### Supplied data
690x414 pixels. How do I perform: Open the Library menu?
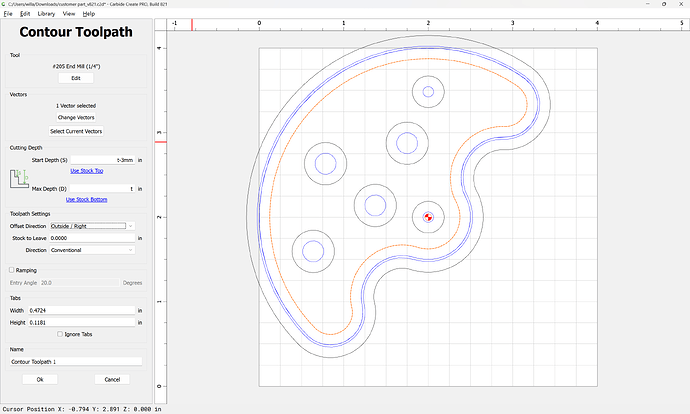tap(47, 14)
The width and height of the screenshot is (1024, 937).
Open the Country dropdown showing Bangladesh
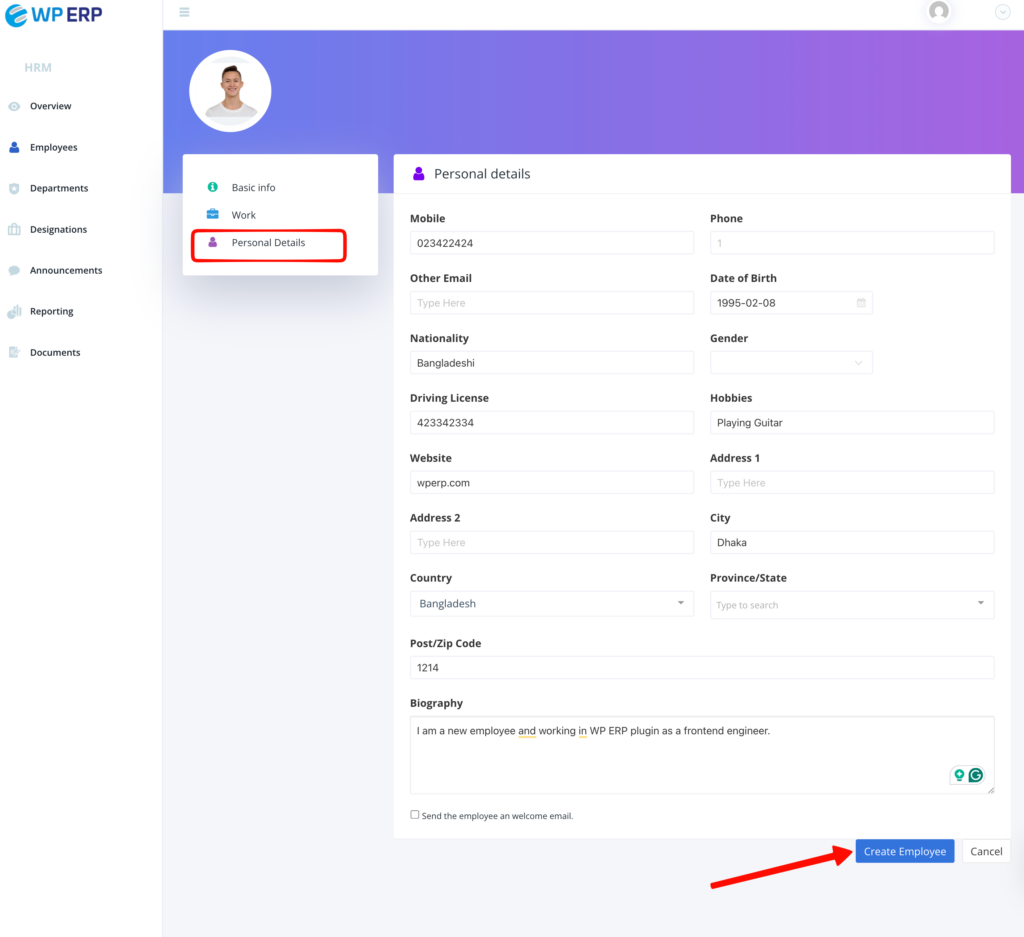point(551,604)
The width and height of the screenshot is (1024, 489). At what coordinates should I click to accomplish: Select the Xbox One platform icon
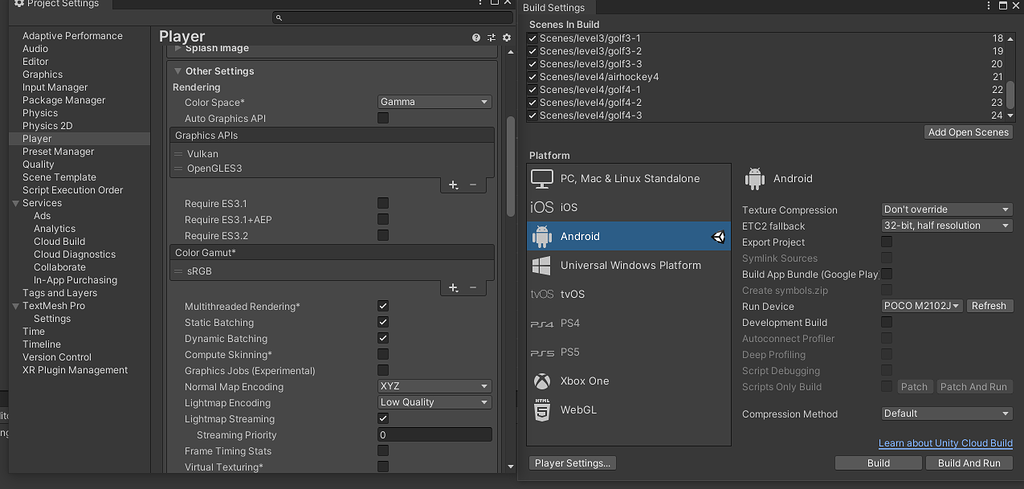tap(542, 381)
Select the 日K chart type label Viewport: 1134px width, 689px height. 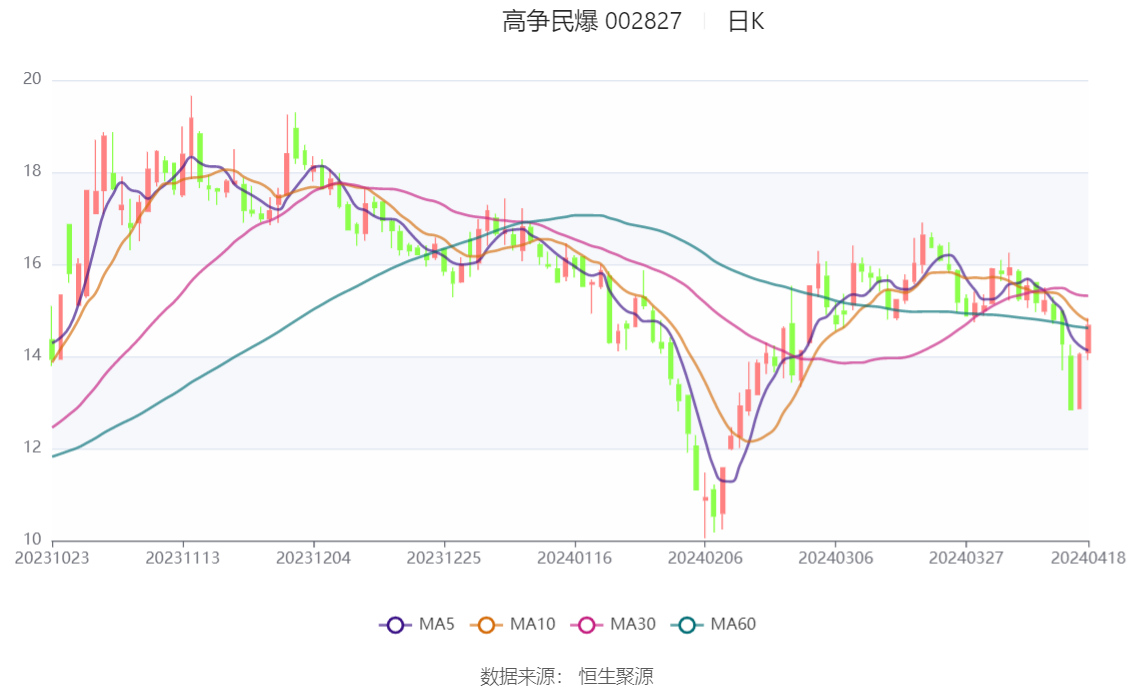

### Required work
From the line containing "The width and height of the screenshot is (1024, 937)." to the last line of the entries, output every line exactly as written, but leave out the pictures.

### Answer space
The width and height of the screenshot is (1024, 937).
Open the Country dropdown showing Bangladesh
point(551,604)
The width and height of the screenshot is (1024, 489). At what coordinates should I click to accomplish: Select the Xbox One platform icon
tap(542, 381)
Select the 日K chart type label Viewport: 1134px width, 689px height. 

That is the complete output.